Material provided >>

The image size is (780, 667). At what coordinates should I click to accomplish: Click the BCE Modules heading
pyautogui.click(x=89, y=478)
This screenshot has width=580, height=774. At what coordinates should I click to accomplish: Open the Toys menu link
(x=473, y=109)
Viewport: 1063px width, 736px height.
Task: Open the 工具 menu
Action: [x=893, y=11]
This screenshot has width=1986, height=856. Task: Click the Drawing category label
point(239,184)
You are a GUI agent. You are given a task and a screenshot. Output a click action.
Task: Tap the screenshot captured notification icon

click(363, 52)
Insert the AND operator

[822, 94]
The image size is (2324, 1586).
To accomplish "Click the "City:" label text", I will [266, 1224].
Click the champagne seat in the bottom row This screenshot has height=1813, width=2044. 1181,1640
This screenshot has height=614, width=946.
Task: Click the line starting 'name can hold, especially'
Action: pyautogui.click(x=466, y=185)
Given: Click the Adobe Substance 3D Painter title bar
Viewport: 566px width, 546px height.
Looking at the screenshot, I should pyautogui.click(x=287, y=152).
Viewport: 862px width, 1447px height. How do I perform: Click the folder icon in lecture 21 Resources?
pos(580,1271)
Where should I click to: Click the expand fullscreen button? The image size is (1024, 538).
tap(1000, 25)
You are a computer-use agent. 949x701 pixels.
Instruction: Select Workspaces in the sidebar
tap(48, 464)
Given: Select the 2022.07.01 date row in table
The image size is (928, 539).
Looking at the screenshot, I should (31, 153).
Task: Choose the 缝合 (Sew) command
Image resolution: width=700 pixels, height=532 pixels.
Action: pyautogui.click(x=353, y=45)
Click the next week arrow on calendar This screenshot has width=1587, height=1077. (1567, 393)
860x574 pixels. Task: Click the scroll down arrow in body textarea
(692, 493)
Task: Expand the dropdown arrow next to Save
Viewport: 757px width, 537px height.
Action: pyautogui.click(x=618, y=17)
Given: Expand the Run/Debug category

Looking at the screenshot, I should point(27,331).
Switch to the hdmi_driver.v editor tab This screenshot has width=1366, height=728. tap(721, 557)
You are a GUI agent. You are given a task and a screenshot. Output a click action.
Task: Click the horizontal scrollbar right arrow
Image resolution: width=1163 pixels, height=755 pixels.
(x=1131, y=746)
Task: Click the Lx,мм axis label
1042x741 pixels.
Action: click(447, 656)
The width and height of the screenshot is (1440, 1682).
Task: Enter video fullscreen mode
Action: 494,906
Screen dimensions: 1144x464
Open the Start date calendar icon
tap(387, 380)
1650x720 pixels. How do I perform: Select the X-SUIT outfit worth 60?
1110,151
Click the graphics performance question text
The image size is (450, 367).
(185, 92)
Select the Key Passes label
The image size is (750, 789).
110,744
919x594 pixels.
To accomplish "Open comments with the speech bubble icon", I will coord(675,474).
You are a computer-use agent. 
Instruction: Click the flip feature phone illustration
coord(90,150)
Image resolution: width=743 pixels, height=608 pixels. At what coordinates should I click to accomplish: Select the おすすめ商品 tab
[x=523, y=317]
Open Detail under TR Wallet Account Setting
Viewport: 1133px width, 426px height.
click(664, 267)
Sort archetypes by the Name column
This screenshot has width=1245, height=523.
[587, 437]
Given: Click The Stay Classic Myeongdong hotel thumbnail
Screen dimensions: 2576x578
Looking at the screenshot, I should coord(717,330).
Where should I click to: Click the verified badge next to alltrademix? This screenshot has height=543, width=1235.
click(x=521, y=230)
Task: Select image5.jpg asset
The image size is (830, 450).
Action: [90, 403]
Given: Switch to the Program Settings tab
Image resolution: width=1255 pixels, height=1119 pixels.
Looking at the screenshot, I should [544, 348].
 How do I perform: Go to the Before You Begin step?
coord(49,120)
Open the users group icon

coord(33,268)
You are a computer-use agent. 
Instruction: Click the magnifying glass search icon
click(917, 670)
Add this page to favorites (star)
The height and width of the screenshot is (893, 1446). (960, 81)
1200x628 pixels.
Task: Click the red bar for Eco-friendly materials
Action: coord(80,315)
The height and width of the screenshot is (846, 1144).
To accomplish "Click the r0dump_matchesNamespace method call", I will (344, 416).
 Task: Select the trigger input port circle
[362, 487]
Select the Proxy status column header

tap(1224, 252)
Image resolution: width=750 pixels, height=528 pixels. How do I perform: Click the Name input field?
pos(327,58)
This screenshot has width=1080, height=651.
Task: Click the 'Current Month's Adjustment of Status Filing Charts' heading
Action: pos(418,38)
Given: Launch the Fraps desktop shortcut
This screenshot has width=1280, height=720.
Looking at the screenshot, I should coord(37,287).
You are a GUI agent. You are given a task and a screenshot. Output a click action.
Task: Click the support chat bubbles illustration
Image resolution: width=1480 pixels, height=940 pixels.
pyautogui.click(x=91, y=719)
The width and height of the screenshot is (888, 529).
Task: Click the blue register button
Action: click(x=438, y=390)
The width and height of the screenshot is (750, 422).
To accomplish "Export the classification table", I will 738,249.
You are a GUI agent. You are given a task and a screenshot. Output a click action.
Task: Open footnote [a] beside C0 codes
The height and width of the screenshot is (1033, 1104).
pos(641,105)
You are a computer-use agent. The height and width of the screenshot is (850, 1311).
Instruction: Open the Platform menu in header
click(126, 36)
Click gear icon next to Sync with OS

Exercise objective >>
For this task, please set down every entry exactly, with no line left out.

Solved exercise >>
The image size is (780, 667). At what coordinates should I click to accomplish: Click the BCE Modules heading
pyautogui.click(x=89, y=478)
This screenshot has width=580, height=774. At what coordinates should I click to accomplish: Open the Toys menu link
(x=473, y=109)
Viewport: 1063px width, 736px height.
Task: Open the 工具 menu
Action: [x=893, y=11]
This screenshot has width=1986, height=856. Task: Click the Drawing category label
point(239,184)
You are a GUI agent. You are given a task and a screenshot. Output a click action.
Task: Tap the screenshot captured notification icon

click(363, 52)
Insert the AND operator

[822, 94]
The image size is (2324, 1586).
To accomplish "Click the "City:" label text", I will [266, 1224].
Click the champagne seat in the bottom row This screenshot has height=1813, width=2044. 1181,1640
This screenshot has height=614, width=946.
Task: Click the line starting 'name can hold, especially'
Action: pyautogui.click(x=466, y=185)
Given: Click the Adobe Substance 3D Painter title bar
Viewport: 566px width, 546px height.
Looking at the screenshot, I should pyautogui.click(x=287, y=152).
Viewport: 862px width, 1447px height. How do I perform: Click the folder icon in lecture 21 Resources?
pos(580,1271)
Where should I click to: Click the expand fullscreen button? The image size is (1024, 538).
tap(1000, 25)
You are a computer-use agent. 949x701 pixels.
Instruction: Select Workspaces in the sidebar
tap(48, 464)
Given: Select the 2022.07.01 date row in table
The image size is (928, 539).
Looking at the screenshot, I should (31, 153).
Task: Choose the 缝合 (Sew) command
Image resolution: width=700 pixels, height=532 pixels.
Action: pyautogui.click(x=353, y=45)
Click the next week arrow on calendar This screenshot has width=1587, height=1077. (1567, 393)
860x574 pixels. Task: Click the scroll down arrow in body textarea
(692, 493)
Task: Expand the dropdown arrow next to Save
Viewport: 757px width, 537px height.
Action: pyautogui.click(x=618, y=17)
Given: Expand the Run/Debug category

Looking at the screenshot, I should point(27,331).
Switch to the hdmi_driver.v editor tab This screenshot has width=1366, height=728. tap(721, 557)
You are a GUI agent. You are given a task and a screenshot. Output a click action.
Task: Click the horizontal scrollbar right arrow
Image resolution: width=1163 pixels, height=755 pixels.
(x=1131, y=746)
Task: Click the Lx,мм axis label
1042x741 pixels.
Action: click(447, 656)
The width and height of the screenshot is (1440, 1682).
Task: Enter video fullscreen mode
Action: 494,906
Screen dimensions: 1144x464
Open the Start date calendar icon
tap(387, 380)
1650x720 pixels. How do I perform: Select the X-SUIT outfit worth 60?
1110,151
Click the graphics performance question text
The image size is (450, 367).
(185, 92)
Select the Key Passes label
The image size is (750, 789).
110,744
919x594 pixels.
To accomplish "Open comments with the speech bubble icon", I will coord(675,474).
You are a computer-use agent. 
Instruction: Click the flip feature phone illustration
coord(90,150)
Image resolution: width=743 pixels, height=608 pixels. At what coordinates should I click to accomplish: Select the おすすめ商品 tab
[x=523, y=317]
Open Detail under TR Wallet Account Setting
Viewport: 1133px width, 426px height.
click(664, 267)
Sort archetypes by the Name column
This screenshot has width=1245, height=523.
[587, 437]
Given: Click The Stay Classic Myeongdong hotel thumbnail
Screen dimensions: 2576x578
Looking at the screenshot, I should coord(717,330).
Where should I click to: Click the verified badge next to alltrademix? This screenshot has height=543, width=1235.
click(x=521, y=230)
Task: Select image5.jpg asset
The image size is (830, 450).
Action: [90, 403]
Given: Switch to the Program Settings tab
Image resolution: width=1255 pixels, height=1119 pixels.
Looking at the screenshot, I should [544, 348].
 How do I perform: Go to the Before You Begin step?
coord(49,120)
Open the users group icon

coord(33,268)
You are a computer-use agent. 
Instruction: Click the magnifying glass search icon
click(917, 670)
Add this page to favorites (star)
The height and width of the screenshot is (893, 1446). (960, 81)
1200x628 pixels.
Task: Click the red bar for Eco-friendly materials
Action: coord(80,315)
The height and width of the screenshot is (846, 1144).
To accomplish "Click the r0dump_matchesNamespace method call", I will (344, 416).
 Task: Select the trigger input port circle
[362, 487]
Select the Proxy status column header

tap(1224, 252)
Image resolution: width=750 pixels, height=528 pixels. How do I perform: Click the Name input field?
pos(327,58)
This screenshot has width=1080, height=651.
Task: Click the 'Current Month's Adjustment of Status Filing Charts' heading
Action: pos(418,38)
Given: Launch the Fraps desktop shortcut
This screenshot has width=1280, height=720.
Looking at the screenshot, I should coord(37,287).
You are a GUI agent. You are given a task and a screenshot. Output a click action.
Task: Click the support chat bubbles illustration
Image resolution: width=1480 pixels, height=940 pixels.
pyautogui.click(x=91, y=719)
The width and height of the screenshot is (888, 529).
Task: Click the blue register button
Action: click(x=438, y=390)
The width and height of the screenshot is (750, 422).
To accomplish "Export the classification table", I will 738,249.
You are a GUI agent. You are given a task and a screenshot. Output a click action.
Task: Open footnote [a] beside C0 codes
The height and width of the screenshot is (1033, 1104).
pos(641,105)
You are a computer-use agent. The height and width of the screenshot is (850, 1311).
Instruction: Open the Platform menu in header
click(126, 36)
Click gear icon next to Sync with OS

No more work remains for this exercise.